====== Documento fuente ======

Los extremistas de izquierda y derecha son hermanos gemelos.
—¿De dónde sacaste tan abrupta teoría? —me increpó un amigo.
—No es una teoría, pero te explico—, respondí calmado, mientras observaba el paso de la lluvia sobre la silueta de mi pueblo que parecía dormido en su propia historia en estas frías noches de invierno.
A veces pienso que los extremistas son como viejos actores que nunca abandonan el escenario. Cambian de traje, vestuario, ensayan nuevos discursos, pero representan siempre la misma comedia: la salvación por la fuerza, por el fraude, por el engaño o por las falsas convicciones del odio y del poder, del odio con el poder o del poder del odio.

====== Extracto de datos ======

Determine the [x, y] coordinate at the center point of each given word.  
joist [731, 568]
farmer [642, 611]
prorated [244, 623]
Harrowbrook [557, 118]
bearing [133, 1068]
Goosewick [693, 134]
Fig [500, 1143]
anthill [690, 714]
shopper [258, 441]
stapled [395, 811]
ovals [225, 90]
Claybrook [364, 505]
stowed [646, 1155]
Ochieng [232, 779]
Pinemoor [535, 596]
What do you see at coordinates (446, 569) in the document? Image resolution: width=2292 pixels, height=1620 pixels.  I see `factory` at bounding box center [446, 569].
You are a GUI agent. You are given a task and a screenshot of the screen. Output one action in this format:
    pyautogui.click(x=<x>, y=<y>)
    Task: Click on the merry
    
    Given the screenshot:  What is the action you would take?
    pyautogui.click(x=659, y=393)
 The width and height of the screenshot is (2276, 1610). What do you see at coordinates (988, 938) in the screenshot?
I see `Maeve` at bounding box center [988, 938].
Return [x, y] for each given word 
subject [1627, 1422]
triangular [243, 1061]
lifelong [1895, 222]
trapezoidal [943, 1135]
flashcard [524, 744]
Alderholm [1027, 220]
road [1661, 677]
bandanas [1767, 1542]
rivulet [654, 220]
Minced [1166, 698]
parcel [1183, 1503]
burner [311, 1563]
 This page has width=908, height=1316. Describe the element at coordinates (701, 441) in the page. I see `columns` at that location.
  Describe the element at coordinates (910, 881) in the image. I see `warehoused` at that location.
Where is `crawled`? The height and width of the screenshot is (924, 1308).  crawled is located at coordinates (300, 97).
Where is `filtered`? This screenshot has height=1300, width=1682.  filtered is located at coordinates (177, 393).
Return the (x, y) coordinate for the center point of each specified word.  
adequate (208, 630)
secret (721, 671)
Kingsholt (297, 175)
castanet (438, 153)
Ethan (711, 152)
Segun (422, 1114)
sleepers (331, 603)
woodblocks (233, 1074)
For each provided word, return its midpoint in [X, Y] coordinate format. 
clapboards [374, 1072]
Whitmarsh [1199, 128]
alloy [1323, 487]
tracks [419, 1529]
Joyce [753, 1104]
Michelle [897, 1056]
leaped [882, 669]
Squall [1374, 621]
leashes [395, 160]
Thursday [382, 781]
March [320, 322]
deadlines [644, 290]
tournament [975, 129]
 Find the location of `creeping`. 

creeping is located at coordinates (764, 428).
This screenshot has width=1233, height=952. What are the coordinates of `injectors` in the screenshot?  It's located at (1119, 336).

======

■ Objetivo del ejercicio: Reproduce sin cambios el tramo del documento fuente que va desde "A veces pienso" hasta "poder del odio.".

■ La respuesta:
A veces pienso que los extremistas son como viejos actores que nunca abandonan el escenario. Cambian de traje, vestuario, ensayan nuevos discursos, pero representan siempre la misma comedia: la salvación por la fuerza, por el fraude, por el engaño o por las falsas convicciones del odio y del poder, del odio con el poder o del poder del odio.